## BEGIN

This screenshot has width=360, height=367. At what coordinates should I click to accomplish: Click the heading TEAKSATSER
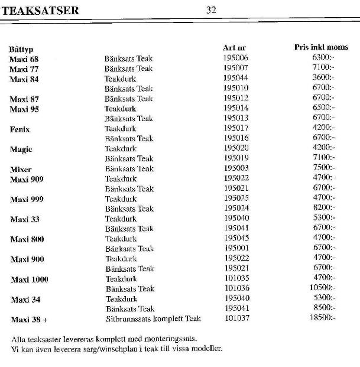(x=40, y=10)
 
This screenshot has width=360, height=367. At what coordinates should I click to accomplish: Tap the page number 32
(x=211, y=9)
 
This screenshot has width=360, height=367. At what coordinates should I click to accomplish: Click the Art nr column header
(x=234, y=47)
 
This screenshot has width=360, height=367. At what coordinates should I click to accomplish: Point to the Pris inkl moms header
(x=321, y=47)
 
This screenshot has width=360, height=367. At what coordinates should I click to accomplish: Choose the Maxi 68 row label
(x=24, y=59)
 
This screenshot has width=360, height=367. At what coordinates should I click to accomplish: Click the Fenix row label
(x=20, y=129)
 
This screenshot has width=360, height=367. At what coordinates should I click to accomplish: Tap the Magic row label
(x=21, y=150)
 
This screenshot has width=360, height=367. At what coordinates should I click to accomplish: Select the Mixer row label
(x=21, y=170)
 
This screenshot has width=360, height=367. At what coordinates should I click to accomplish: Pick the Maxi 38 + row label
(x=29, y=320)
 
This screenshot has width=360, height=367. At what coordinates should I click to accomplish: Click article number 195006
(x=236, y=58)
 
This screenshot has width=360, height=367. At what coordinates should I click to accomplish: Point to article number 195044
(x=236, y=78)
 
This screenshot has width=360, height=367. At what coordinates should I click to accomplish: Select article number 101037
(x=237, y=319)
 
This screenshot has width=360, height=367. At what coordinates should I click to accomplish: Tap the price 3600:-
(x=323, y=78)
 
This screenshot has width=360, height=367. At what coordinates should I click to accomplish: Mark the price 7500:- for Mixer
(x=323, y=168)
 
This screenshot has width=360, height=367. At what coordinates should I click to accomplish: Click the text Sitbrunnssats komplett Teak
(x=153, y=319)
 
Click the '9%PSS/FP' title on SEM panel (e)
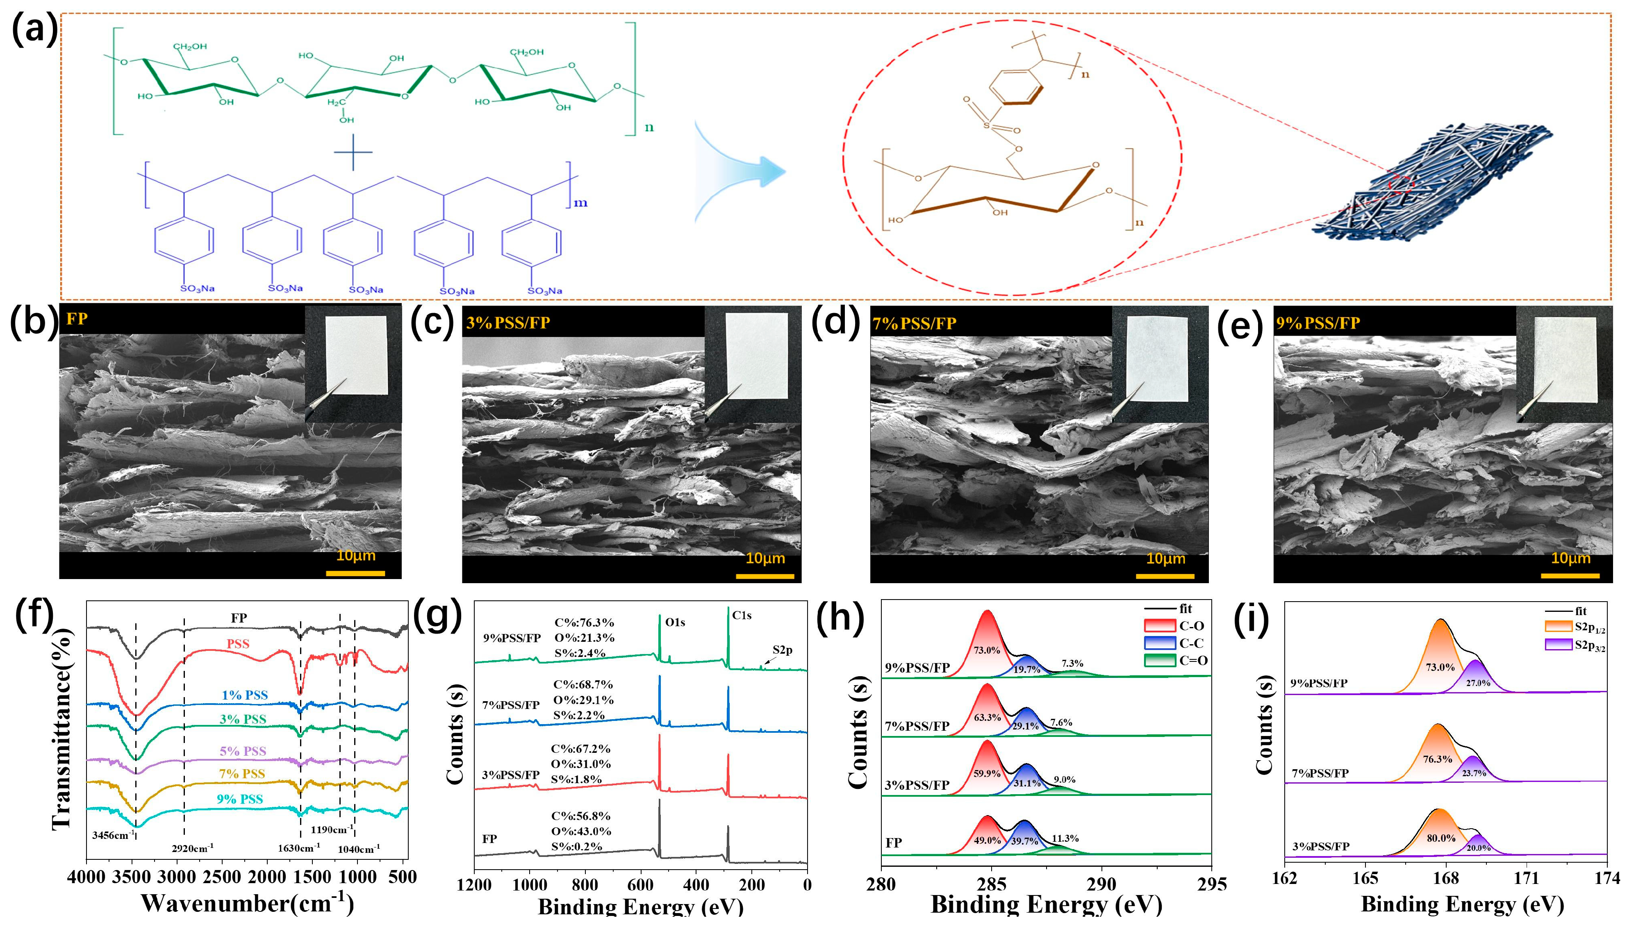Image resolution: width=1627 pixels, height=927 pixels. point(1317,323)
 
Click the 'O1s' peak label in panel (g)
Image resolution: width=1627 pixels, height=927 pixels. point(675,622)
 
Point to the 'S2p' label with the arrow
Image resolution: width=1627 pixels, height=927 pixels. point(782,650)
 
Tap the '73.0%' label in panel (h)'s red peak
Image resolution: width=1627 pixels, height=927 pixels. point(986,650)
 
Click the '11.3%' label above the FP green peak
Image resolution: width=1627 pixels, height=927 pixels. point(1065,838)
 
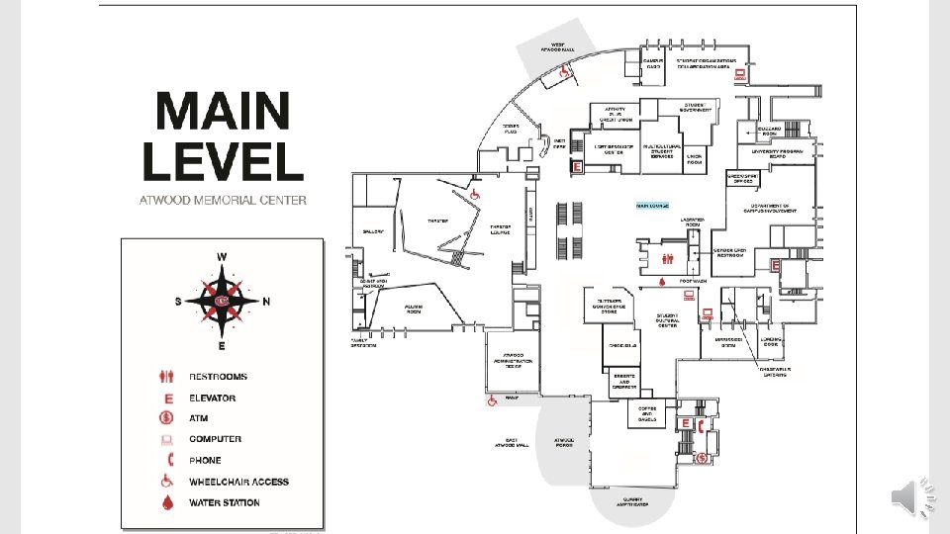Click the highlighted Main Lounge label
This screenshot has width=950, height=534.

## END

> _EXERCISE REQUIREMENTS_
Count the lines in the data above that contain the string "price", and reply with the number alone.

> _SOLUTION BELOW_
2